__TASK DETAILS__
Work through the records below and tally every line containing "settings". Reply with the total alone.

__SOURCE DATA__
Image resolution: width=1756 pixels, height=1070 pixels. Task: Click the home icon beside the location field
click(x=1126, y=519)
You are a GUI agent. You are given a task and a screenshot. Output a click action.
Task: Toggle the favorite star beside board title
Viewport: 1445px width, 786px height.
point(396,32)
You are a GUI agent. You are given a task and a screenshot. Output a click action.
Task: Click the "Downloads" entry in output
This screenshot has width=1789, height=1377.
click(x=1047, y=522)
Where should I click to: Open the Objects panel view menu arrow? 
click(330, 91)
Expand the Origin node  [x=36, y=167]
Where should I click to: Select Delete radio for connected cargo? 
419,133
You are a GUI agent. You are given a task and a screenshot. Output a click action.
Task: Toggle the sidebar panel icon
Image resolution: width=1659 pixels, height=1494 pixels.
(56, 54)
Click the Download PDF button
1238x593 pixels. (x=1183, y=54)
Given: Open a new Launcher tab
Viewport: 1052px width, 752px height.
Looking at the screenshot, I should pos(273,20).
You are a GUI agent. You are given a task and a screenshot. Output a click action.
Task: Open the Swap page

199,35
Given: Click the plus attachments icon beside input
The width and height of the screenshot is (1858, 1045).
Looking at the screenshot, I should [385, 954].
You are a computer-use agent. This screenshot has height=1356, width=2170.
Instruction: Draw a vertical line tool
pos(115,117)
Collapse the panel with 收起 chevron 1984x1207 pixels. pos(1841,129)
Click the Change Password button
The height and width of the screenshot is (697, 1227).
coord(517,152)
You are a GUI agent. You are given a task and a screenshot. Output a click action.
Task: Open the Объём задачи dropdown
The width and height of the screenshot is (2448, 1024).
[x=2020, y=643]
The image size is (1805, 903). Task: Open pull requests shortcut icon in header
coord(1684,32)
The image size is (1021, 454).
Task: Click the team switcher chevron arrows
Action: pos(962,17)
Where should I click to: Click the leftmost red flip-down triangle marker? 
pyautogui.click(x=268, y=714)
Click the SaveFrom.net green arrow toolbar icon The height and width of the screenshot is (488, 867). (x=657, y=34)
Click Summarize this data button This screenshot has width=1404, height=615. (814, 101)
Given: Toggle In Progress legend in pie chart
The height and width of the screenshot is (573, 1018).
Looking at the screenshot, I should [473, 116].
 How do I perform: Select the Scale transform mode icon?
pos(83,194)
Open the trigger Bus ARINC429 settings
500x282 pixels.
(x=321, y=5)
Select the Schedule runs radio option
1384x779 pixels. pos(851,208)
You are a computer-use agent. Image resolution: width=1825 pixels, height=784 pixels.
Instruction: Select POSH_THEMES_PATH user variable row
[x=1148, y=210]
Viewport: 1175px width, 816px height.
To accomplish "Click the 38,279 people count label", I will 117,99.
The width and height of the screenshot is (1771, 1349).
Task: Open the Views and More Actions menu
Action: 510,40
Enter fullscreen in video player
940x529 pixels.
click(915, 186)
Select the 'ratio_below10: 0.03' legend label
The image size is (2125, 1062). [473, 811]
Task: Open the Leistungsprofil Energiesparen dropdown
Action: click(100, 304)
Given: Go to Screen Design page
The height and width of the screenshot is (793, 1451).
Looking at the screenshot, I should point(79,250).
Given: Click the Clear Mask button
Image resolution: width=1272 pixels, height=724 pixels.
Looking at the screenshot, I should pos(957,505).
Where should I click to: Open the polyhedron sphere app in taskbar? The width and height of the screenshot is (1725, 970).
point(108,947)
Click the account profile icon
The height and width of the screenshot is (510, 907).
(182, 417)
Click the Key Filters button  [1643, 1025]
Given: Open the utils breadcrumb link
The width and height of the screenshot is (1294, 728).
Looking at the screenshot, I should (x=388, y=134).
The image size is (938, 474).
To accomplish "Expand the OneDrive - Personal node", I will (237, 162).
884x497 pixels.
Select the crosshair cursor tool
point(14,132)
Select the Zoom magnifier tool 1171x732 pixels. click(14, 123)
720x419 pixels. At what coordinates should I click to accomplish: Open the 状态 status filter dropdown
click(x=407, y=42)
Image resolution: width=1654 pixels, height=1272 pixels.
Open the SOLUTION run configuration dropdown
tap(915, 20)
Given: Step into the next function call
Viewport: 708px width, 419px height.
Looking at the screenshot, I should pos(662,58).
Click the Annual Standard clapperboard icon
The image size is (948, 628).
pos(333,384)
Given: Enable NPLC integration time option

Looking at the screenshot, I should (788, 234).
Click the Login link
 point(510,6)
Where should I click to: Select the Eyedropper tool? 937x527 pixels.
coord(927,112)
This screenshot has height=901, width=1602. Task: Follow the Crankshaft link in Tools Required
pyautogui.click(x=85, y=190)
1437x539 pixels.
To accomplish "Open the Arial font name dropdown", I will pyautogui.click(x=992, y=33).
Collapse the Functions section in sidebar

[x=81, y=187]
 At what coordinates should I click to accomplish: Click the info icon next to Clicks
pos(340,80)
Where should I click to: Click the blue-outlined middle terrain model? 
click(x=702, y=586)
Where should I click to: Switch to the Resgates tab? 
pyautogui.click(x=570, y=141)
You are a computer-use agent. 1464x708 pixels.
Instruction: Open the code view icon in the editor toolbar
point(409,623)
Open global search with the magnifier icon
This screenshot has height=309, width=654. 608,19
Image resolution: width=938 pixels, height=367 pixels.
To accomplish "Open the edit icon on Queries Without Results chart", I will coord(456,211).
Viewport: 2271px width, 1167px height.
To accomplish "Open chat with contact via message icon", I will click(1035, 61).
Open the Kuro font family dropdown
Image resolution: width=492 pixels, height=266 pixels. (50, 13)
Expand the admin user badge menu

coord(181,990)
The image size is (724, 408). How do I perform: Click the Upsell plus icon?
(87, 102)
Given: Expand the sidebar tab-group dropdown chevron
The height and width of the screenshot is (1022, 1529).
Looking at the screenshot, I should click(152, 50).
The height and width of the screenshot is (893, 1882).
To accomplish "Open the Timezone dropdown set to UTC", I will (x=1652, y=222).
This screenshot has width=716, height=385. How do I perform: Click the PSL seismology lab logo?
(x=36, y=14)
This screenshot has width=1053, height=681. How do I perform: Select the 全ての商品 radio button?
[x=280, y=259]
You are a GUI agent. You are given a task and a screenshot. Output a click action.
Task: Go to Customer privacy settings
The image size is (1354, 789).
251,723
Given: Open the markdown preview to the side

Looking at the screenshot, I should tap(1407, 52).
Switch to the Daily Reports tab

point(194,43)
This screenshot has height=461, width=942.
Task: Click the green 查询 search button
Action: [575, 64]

__EXERCISE RESULT__
2